From the records below, find each line with the string "agent" and copy it.
○ ○ ○
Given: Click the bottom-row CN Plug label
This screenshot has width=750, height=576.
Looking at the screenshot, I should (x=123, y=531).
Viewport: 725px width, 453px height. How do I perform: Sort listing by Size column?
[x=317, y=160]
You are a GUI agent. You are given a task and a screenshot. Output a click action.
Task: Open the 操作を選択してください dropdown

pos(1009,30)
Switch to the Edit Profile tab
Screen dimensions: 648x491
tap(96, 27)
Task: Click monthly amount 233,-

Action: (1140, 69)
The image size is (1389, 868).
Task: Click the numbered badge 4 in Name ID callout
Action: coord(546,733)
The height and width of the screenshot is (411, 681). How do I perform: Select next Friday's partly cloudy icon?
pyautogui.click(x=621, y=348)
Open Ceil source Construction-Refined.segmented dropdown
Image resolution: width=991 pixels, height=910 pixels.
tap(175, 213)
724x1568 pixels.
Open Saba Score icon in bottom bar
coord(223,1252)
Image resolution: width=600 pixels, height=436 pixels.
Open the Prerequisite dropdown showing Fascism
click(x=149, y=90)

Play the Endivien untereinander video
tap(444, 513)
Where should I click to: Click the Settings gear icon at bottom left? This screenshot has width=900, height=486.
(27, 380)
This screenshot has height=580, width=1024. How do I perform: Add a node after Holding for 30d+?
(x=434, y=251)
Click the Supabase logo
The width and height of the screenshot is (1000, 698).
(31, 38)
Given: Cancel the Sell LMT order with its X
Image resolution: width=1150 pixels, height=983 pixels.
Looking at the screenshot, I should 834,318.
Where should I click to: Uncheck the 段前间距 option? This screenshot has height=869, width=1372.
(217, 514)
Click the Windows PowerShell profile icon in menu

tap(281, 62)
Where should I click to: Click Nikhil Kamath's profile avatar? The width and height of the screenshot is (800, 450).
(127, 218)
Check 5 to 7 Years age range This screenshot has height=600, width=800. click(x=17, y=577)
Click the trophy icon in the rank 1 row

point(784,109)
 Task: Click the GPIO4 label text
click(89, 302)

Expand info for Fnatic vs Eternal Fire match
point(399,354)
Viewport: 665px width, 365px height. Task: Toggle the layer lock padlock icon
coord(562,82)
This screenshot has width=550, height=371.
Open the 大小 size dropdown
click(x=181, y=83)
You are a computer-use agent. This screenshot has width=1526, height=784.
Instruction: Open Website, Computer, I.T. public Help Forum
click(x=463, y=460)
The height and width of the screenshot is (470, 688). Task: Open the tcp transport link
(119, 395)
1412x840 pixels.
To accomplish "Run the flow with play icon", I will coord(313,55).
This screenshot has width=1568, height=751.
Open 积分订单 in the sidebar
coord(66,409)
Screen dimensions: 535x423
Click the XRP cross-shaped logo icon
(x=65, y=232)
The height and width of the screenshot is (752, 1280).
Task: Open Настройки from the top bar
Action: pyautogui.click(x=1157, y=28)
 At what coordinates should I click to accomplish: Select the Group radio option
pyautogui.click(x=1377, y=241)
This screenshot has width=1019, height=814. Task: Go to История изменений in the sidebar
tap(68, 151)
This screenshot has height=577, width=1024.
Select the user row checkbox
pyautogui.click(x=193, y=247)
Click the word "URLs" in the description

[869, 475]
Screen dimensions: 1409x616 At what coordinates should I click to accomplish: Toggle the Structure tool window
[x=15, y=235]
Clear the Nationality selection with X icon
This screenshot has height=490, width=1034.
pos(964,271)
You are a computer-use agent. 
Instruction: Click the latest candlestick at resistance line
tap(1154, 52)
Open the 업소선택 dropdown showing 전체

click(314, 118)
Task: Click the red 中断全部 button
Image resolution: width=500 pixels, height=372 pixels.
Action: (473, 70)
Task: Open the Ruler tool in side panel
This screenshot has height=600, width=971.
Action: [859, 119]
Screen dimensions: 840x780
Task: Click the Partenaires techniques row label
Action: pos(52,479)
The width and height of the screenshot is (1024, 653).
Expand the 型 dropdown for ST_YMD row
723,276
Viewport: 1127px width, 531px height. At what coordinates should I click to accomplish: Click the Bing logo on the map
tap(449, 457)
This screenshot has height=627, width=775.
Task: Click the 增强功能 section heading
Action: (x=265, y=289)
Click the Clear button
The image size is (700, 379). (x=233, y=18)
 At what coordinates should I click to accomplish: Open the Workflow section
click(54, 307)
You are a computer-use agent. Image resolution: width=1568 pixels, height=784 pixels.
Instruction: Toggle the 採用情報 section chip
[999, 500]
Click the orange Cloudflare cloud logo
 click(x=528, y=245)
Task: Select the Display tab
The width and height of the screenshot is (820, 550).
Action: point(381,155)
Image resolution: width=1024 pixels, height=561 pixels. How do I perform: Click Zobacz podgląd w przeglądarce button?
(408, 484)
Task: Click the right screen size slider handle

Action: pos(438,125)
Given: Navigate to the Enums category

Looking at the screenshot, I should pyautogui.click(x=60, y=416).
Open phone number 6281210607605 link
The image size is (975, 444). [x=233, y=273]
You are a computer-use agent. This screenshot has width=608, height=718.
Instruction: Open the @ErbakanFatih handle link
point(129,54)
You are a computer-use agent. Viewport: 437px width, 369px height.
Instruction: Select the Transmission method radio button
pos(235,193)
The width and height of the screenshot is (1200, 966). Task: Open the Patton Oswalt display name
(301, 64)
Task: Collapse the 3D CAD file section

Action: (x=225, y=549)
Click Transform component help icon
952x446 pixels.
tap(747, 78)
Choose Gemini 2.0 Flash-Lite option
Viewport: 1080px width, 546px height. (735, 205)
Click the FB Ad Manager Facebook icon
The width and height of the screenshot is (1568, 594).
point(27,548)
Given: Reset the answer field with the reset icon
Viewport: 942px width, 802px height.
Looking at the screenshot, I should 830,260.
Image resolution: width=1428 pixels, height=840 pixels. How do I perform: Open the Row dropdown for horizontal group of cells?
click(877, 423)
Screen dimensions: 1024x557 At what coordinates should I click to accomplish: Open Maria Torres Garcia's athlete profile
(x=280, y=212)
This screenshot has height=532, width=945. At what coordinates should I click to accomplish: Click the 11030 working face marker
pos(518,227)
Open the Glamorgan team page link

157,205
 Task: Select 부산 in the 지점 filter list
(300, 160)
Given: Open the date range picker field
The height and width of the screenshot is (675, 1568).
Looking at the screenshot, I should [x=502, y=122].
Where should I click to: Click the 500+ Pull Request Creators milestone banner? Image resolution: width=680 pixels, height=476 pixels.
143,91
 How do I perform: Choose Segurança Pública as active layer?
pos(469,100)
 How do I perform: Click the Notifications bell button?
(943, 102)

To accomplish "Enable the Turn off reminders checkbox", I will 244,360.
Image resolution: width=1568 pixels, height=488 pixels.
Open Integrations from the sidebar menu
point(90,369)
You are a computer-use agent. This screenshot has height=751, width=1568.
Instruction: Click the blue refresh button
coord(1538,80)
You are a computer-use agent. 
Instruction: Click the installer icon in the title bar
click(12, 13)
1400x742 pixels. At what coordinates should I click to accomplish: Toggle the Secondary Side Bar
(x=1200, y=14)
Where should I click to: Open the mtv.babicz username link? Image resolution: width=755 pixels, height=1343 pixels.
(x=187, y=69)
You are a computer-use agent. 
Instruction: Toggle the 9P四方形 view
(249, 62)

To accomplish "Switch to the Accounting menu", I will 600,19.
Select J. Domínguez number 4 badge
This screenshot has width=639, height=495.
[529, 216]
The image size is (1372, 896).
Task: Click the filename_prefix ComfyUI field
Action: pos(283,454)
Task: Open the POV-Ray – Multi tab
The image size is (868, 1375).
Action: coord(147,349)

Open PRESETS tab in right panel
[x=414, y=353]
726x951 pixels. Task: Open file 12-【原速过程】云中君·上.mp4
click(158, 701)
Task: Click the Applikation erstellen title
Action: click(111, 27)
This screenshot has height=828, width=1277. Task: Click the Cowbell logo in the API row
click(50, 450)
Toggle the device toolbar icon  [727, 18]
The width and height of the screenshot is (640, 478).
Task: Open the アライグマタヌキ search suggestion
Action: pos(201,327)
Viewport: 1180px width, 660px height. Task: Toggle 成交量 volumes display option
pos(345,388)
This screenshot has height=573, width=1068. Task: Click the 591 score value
○ ○ ○
▶ EXERCISE OUTPUT:
You are a GUI agent. You are given a task and a screenshot. Output a click action.
You are a computer-use agent. This screenshot has width=1526, height=784.
You are a computer-use agent. 
You are a computer-use agent. Image resolution: width=1568 pixels, height=784 pixels.
You are a computer-use agent. This screenshot has width=608, height=718.
You are a computer-use agent. Viewport: 437px width, 369px height.
You are a computer-use agent. This screenshot has height=751, width=1568.
You are a computer-use agent. 
You are a computer-use agent. 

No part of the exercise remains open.